_PROBLEM STATEMENT:_ Give back exactly the lines of the material below that start at the line containing "At what coordinates should I click to accomplish: Select" and end at the line containing "Given: Click the four-square grid layout icon", and no others.

_TASK DATA:_
============

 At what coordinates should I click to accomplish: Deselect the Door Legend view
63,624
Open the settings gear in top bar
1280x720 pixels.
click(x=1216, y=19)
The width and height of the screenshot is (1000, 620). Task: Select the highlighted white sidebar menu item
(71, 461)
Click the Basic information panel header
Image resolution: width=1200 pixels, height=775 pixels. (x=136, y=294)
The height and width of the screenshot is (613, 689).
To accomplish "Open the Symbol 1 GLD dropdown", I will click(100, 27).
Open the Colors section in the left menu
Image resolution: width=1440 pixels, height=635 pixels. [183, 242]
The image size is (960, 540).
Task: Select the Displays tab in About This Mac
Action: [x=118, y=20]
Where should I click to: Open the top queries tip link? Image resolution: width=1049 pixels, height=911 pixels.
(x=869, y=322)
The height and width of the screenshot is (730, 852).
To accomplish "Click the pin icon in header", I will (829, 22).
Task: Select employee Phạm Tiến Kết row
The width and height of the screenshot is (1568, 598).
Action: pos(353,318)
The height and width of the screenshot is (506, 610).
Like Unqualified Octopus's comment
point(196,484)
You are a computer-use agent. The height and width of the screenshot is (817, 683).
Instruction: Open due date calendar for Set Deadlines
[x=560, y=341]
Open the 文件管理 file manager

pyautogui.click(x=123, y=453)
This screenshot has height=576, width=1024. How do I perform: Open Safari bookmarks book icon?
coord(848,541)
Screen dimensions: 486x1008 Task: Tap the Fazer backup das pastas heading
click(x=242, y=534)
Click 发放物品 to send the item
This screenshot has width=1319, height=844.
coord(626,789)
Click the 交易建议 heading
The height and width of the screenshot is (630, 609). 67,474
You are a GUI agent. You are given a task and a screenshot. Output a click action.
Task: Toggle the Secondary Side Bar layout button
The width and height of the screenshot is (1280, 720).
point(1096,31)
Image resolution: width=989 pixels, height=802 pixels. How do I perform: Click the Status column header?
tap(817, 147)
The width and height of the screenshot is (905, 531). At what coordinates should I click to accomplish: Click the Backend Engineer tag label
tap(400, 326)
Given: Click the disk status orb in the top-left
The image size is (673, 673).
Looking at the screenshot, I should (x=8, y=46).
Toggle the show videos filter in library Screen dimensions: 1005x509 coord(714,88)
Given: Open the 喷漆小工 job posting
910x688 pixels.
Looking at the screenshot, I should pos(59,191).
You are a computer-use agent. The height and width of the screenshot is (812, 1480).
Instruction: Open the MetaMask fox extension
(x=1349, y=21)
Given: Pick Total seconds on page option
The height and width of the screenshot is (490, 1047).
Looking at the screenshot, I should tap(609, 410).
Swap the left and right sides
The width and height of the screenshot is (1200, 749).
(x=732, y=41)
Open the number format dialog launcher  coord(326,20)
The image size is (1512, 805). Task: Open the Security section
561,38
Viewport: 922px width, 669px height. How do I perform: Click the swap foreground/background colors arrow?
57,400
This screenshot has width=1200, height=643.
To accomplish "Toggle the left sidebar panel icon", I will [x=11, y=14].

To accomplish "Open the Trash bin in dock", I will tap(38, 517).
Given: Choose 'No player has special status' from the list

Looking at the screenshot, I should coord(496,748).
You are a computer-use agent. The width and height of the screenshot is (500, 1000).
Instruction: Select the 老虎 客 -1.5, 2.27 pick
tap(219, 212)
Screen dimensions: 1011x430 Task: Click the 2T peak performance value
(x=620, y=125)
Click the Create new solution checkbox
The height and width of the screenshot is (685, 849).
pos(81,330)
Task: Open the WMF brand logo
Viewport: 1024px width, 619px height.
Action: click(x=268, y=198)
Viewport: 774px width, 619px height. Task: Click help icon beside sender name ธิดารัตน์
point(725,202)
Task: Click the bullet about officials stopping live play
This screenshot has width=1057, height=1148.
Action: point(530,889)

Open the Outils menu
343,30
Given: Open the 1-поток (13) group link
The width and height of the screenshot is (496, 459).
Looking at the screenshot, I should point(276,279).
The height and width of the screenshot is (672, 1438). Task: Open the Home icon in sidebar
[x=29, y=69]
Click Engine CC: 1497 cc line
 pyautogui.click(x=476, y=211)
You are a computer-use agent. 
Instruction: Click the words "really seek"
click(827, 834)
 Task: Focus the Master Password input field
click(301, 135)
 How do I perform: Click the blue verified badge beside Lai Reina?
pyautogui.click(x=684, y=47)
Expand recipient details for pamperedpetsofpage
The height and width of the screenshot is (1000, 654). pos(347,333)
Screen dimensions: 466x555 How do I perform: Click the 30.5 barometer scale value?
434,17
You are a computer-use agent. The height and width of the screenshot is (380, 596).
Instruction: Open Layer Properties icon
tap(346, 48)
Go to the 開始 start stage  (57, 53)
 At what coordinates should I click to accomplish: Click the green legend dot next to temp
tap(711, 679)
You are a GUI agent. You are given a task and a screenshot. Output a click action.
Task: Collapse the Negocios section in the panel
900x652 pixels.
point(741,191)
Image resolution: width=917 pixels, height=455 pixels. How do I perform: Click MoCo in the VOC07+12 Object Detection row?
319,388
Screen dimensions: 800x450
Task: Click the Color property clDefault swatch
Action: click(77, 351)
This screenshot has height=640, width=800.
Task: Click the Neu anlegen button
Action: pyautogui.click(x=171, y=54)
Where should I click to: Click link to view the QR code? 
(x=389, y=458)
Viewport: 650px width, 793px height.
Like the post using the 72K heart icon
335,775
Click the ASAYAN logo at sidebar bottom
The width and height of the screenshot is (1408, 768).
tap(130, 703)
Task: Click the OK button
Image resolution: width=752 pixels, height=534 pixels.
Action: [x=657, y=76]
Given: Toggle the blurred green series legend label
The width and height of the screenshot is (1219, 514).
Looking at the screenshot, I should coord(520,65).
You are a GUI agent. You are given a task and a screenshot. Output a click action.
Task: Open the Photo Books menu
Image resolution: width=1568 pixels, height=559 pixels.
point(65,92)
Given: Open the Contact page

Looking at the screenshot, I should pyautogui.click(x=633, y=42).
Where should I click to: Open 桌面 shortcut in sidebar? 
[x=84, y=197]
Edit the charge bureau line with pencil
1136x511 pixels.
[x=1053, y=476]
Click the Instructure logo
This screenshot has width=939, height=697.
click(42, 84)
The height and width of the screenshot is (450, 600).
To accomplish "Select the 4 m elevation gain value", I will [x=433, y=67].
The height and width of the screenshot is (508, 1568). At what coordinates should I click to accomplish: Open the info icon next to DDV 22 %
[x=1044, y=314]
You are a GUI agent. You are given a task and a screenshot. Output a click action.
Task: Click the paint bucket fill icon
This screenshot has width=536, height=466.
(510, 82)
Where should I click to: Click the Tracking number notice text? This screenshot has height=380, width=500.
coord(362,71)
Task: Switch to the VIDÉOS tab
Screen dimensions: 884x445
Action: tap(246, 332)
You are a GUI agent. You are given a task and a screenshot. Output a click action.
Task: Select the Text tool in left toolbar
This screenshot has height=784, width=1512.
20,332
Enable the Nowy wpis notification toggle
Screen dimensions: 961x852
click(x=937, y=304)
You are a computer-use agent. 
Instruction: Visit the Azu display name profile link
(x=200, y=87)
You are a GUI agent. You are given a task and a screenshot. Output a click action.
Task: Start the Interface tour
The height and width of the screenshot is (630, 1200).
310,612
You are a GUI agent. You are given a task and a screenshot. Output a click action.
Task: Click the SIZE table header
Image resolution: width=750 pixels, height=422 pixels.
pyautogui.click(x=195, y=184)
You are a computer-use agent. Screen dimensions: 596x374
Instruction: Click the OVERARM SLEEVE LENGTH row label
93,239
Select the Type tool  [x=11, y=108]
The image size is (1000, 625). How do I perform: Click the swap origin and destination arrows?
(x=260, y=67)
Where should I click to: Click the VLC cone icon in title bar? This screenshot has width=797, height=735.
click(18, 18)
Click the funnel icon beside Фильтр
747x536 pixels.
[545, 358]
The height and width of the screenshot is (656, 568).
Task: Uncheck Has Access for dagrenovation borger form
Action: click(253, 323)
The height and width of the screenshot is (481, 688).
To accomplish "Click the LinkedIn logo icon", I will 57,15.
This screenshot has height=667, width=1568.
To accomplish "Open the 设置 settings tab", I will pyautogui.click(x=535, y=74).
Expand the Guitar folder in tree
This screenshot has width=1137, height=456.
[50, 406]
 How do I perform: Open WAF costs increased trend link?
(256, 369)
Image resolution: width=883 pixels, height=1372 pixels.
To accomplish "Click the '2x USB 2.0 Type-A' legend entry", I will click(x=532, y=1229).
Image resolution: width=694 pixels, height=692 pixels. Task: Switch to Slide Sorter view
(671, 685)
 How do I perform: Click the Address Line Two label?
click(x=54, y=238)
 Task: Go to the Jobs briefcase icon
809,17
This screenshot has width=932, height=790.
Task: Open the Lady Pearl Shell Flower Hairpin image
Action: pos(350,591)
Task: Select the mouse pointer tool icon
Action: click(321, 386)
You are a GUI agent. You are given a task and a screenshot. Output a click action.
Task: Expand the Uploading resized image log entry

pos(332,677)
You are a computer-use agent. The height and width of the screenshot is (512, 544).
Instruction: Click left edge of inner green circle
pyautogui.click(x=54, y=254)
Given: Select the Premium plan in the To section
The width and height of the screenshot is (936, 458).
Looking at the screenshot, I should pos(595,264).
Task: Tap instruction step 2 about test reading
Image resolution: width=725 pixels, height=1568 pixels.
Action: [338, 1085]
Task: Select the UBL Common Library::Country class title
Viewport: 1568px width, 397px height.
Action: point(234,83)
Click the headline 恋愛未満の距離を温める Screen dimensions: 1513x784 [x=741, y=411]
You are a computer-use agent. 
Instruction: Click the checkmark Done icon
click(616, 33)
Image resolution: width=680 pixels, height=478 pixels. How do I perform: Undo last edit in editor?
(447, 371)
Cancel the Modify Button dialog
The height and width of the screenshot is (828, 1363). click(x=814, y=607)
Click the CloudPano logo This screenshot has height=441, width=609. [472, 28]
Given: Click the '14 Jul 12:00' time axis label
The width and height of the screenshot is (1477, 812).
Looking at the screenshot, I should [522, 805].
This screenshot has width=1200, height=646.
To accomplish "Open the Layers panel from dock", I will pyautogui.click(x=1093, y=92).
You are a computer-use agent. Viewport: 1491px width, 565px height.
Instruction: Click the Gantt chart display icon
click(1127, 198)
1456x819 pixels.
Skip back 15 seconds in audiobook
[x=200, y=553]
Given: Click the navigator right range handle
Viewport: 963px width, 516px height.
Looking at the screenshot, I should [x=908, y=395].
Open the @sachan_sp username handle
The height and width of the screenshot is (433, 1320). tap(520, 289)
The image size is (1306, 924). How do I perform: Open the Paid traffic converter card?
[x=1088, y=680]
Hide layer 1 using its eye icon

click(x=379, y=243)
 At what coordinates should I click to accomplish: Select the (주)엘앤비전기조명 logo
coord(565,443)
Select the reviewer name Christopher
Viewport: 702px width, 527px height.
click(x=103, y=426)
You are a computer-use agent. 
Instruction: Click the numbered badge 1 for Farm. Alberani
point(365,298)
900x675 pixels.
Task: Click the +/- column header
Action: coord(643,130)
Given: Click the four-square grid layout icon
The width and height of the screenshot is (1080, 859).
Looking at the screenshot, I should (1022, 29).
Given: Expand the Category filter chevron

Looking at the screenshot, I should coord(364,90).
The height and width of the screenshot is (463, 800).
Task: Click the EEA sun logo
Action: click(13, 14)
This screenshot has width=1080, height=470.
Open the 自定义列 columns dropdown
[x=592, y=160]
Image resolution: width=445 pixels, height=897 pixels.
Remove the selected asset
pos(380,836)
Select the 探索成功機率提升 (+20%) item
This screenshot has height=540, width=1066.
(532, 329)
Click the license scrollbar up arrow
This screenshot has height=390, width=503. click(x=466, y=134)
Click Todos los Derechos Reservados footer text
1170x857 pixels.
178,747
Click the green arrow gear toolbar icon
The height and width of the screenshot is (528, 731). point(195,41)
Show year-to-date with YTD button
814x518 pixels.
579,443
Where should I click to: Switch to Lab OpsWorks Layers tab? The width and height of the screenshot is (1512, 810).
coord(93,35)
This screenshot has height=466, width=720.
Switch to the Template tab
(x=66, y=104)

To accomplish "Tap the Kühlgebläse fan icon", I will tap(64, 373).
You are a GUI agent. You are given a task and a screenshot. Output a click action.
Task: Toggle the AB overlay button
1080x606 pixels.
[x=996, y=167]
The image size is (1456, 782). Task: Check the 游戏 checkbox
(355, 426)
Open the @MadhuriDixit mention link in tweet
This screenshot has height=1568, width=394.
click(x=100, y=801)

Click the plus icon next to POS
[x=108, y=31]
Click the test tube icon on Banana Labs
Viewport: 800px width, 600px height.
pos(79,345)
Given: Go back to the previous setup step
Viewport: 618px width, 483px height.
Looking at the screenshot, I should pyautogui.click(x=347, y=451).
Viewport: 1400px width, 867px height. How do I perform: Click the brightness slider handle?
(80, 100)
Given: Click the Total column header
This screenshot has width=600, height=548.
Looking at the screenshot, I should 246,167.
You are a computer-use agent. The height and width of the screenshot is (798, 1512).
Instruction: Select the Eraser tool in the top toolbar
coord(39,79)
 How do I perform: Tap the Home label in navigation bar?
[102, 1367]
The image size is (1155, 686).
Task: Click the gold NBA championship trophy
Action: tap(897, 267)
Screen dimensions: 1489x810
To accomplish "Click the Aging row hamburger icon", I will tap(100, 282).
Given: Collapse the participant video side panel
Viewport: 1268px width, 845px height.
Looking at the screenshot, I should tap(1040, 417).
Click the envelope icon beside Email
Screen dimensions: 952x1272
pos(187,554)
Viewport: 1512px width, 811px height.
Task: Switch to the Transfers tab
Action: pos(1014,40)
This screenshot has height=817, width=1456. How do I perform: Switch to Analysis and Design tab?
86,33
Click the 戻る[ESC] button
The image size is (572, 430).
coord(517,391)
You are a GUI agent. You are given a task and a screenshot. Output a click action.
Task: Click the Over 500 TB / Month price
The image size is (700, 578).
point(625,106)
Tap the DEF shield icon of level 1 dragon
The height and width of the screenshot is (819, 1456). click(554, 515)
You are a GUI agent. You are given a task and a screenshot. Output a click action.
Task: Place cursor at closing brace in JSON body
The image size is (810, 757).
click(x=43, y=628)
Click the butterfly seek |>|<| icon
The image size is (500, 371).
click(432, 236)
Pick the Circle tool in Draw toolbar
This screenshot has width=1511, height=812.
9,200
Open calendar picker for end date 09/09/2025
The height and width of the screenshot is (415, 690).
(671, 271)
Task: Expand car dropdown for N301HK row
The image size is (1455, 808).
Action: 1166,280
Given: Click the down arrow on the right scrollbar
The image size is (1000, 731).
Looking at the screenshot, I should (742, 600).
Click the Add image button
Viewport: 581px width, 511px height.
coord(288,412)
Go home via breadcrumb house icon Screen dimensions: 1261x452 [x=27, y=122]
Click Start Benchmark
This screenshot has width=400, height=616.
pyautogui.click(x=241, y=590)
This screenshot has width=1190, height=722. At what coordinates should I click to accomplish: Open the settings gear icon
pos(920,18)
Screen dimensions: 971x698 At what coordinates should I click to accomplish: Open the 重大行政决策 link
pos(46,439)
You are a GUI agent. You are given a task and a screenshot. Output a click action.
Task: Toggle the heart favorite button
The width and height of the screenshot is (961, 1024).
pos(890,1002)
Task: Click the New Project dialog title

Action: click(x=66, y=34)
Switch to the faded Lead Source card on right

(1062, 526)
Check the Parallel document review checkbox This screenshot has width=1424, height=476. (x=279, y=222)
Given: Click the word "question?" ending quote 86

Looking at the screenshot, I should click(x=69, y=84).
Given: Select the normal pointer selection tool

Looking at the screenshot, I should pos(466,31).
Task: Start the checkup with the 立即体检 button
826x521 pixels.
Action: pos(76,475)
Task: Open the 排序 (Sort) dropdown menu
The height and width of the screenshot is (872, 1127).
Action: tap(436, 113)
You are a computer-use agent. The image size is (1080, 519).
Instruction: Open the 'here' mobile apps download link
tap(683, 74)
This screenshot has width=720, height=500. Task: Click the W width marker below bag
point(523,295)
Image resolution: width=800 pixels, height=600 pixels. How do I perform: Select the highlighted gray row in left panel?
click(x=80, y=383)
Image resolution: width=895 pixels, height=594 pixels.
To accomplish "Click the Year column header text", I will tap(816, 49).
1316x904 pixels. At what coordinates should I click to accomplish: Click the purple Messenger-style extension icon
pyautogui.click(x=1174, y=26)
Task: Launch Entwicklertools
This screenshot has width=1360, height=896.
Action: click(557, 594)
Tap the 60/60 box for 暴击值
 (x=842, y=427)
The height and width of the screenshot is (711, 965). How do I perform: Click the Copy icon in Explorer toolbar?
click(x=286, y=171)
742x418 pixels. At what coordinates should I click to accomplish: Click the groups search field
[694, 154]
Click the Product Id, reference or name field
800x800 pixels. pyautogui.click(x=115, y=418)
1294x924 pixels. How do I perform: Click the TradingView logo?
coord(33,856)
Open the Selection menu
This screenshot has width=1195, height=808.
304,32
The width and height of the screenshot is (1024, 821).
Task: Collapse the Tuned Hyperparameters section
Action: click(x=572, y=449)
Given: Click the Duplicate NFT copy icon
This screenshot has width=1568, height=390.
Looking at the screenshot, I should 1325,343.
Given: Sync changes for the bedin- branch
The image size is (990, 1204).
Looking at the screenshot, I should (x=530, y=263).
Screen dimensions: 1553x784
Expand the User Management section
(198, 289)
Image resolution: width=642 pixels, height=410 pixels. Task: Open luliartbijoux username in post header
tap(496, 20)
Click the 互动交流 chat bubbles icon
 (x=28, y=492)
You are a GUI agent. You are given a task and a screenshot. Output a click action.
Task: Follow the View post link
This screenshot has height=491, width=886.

============

_WRITTEN RESPONSE:_
 At what coordinates should I click to accomplish: Select the (주)엘앤비전기조명 logo
coord(565,443)
Select the reviewer name Christopher
Viewport: 702px width, 527px height.
click(x=103, y=426)
You are a computer-use agent. 
Instruction: Click the numbered badge 1 for Farm. Alberani
point(365,298)
900x675 pixels.
Task: Click the +/- column header
Action: coord(643,130)
Given: Click the four-square grid layout icon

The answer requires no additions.